Exercise aim: The expected result is the segment of the entries that begins with the line containing "029 522 3341 (875, 1878)" and ends with the last line, copied verbatim.

[Stored records]

▼▼▼

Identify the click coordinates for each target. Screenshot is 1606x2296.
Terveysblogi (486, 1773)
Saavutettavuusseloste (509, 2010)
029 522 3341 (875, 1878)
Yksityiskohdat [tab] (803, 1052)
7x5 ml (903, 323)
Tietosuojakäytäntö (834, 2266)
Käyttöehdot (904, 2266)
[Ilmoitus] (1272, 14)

▲▲▲

Task result:
029 522 3341 (875, 1878)
Yksityiskohdat [tab] (803, 1052)
7x5 ml (903, 323)
Tietosuojakäytäntö (834, 2266)
Käyttöehdot (904, 2266)
[Ilmoitus] (1272, 14)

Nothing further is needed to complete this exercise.